### DIRECTIONS
Find the number of lines in these records where the word "menu" appears. Reply with that number and nothing more.

[Stored entries]
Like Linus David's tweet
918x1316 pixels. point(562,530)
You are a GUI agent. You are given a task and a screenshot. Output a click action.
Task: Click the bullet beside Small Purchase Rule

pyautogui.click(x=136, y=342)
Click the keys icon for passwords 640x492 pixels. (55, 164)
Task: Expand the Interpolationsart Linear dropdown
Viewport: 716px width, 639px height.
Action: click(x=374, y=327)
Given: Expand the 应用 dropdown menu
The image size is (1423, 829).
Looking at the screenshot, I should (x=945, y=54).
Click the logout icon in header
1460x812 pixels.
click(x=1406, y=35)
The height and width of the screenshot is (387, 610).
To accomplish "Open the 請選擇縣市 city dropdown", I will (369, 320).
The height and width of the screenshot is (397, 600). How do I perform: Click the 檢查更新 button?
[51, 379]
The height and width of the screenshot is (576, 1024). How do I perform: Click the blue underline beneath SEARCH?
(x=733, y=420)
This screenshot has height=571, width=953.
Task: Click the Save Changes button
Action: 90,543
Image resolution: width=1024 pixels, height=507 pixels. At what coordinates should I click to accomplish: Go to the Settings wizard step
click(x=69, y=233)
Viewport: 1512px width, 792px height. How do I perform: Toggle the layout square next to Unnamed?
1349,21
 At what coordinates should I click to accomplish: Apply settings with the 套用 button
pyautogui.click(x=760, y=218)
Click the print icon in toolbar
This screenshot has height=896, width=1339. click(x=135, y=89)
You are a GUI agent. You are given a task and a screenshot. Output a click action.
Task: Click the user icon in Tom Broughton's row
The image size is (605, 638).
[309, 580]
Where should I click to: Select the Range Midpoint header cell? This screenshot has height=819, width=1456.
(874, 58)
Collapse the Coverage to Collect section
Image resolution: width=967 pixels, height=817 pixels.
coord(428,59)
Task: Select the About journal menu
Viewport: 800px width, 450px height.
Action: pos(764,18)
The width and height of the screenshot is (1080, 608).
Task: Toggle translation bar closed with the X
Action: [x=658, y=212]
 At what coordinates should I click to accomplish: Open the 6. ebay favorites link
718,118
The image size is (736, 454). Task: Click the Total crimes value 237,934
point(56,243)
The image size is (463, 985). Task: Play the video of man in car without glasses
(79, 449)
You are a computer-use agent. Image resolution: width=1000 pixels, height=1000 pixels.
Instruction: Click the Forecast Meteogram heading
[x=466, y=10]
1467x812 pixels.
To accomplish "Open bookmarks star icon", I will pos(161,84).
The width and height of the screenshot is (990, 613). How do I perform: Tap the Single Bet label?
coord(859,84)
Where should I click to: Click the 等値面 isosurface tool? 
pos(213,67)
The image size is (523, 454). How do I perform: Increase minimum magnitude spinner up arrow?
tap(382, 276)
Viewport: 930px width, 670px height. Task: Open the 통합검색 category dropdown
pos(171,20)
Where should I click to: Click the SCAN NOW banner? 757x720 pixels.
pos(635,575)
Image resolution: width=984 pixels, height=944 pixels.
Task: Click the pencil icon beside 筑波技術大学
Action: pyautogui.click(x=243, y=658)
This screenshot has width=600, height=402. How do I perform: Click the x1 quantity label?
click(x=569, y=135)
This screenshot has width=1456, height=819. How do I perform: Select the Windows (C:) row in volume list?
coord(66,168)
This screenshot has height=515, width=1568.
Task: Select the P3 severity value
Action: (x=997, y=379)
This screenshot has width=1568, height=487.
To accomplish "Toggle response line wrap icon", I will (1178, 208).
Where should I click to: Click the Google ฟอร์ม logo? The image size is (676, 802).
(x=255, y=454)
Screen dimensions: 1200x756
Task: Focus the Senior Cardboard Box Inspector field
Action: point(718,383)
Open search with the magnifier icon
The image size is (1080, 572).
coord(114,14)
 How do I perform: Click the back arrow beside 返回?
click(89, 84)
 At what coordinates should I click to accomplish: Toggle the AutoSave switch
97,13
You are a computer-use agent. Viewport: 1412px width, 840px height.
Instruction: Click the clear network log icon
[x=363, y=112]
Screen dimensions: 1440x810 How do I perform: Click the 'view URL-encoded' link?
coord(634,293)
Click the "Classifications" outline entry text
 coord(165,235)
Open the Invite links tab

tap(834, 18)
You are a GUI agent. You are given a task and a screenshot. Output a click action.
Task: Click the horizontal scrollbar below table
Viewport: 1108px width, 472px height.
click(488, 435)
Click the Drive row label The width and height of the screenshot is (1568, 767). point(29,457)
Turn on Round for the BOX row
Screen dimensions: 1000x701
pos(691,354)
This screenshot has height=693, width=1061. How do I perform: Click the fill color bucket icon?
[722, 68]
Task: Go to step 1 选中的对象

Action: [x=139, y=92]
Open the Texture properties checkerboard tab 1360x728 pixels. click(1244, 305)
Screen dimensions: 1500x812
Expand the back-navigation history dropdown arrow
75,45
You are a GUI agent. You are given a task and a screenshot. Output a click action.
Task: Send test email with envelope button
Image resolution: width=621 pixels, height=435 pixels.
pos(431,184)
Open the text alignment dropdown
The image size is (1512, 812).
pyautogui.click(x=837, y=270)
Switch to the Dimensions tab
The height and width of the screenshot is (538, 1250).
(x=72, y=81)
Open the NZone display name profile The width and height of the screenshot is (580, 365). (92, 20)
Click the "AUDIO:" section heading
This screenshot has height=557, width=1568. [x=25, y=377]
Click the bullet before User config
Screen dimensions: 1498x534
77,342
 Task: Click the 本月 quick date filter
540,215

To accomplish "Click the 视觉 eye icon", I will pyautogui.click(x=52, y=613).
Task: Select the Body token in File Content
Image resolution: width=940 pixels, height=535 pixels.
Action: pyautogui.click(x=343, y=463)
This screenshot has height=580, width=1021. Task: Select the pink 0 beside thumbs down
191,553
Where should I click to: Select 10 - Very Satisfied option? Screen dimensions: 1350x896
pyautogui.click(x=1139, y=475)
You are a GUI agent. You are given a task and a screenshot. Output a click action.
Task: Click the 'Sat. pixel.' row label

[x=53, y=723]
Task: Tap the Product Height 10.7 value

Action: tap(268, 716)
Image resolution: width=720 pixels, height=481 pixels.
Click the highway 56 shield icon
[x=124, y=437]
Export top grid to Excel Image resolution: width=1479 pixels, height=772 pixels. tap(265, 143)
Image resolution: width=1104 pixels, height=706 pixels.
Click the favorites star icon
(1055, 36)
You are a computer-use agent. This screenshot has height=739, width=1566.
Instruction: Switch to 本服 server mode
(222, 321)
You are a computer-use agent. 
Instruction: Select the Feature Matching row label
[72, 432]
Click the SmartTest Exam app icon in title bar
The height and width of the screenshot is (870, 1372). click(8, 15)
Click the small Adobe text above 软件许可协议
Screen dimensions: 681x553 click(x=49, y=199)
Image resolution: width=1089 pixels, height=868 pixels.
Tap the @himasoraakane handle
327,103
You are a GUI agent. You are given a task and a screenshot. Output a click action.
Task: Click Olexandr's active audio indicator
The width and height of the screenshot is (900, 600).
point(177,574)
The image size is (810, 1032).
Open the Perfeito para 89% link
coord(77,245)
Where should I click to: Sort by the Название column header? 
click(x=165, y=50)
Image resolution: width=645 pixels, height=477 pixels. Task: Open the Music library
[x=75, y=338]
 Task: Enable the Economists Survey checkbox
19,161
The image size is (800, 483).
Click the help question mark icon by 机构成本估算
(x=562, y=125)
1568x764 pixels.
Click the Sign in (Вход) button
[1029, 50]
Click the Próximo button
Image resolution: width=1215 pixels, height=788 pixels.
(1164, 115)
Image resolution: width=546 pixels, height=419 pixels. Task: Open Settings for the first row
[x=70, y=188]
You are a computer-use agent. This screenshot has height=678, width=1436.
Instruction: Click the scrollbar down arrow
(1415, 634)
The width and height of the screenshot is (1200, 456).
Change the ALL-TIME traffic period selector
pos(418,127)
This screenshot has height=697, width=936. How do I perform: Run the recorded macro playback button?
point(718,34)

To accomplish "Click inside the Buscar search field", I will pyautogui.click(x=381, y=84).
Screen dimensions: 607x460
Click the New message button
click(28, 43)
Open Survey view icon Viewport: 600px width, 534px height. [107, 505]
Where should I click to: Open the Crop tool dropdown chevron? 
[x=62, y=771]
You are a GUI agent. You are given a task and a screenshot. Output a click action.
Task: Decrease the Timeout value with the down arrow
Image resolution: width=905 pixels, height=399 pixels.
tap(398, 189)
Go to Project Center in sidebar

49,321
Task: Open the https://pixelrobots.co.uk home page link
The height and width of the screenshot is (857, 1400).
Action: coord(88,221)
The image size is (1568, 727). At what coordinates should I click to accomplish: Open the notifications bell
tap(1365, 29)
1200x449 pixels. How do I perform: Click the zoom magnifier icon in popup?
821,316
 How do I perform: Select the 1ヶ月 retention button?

### RESULT OF THE TASK
2